Supplied passage:
■ ■ ■ ■ ■ ■ ■

Wizardology: The Book of the Secrets of Merlin is a children's book created and published by The Templar Company plc in the UK, and published by Candlewick Press in America in 2005. The book is marketed as having been written by Merlin, and is the third book in the 'Ology series.

Wizardology is filled with useful spells and magical information.  There are numerous pockets, flaps, secret codes, and scavenger hunts hidden throughout the book.

The publisher was Dugald Steer, while the book was designed by Nghiem Ta, and features the artwork of Helen Ward, Tomislav Tomic, John Howe, and Anne Yvonne Gilbert.

Plot
The book is written by nineteenth century author, wizardologist Merlin purporting to have written the material in ink (needs clarification on what it was actually written in).

■ ■ ■ ■ ■ ■ ■

Supplied entries:
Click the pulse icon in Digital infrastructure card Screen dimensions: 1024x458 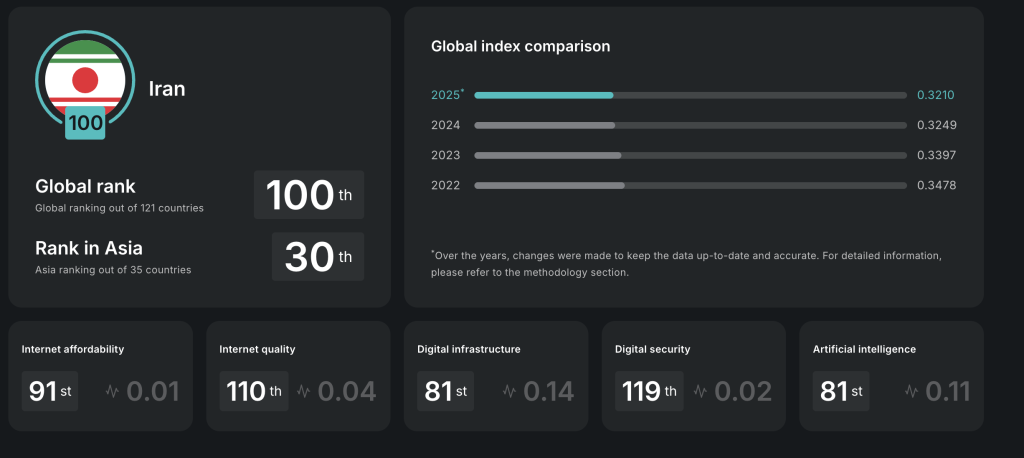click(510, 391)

■ ■ ■ ■ ■ ■ ■

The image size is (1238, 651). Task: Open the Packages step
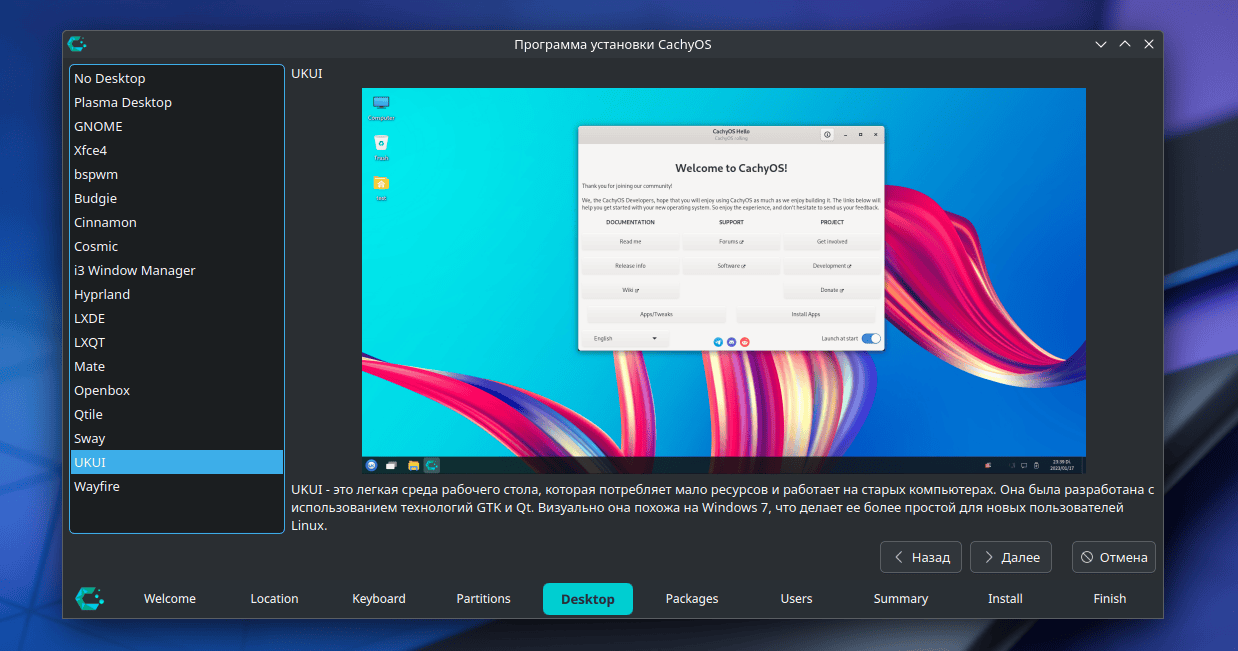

■ ■ ■ ■ ■ ■ ■

What the task asks: Translate this sentence from the Wizardology text into Spanish: "There are numerous pockets, flaps, secret codes, and scavenger hunts hidden throughout the book."

Output for this task: Hay numerosos bolsillos, solapas, códigos secretos y búsquedas del tesoro escondidos por todo el libro.